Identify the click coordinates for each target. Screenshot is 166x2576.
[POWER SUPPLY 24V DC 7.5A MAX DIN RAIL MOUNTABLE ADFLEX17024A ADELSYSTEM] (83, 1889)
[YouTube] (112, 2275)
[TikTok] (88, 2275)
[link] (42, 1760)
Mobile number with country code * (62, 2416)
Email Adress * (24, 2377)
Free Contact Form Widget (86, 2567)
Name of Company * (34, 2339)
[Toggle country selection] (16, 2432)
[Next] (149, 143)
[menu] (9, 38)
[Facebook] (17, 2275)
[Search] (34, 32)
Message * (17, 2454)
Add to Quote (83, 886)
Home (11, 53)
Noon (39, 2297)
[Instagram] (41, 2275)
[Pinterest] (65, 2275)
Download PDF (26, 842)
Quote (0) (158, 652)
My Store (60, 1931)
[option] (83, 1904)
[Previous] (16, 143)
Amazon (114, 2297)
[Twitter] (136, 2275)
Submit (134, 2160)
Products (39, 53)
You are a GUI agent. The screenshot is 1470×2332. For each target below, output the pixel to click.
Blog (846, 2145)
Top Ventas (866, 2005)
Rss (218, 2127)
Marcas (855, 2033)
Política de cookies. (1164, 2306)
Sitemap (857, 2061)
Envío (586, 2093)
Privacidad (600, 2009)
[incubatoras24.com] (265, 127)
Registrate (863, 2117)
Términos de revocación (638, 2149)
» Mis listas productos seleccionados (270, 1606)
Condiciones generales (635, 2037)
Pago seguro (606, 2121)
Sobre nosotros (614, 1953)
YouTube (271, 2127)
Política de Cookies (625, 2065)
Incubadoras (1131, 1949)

--------

Wherever a line above contains "country", copy that line.

Mobile number with country code * (62, 2416)
[Toggle country selection] (16, 2432)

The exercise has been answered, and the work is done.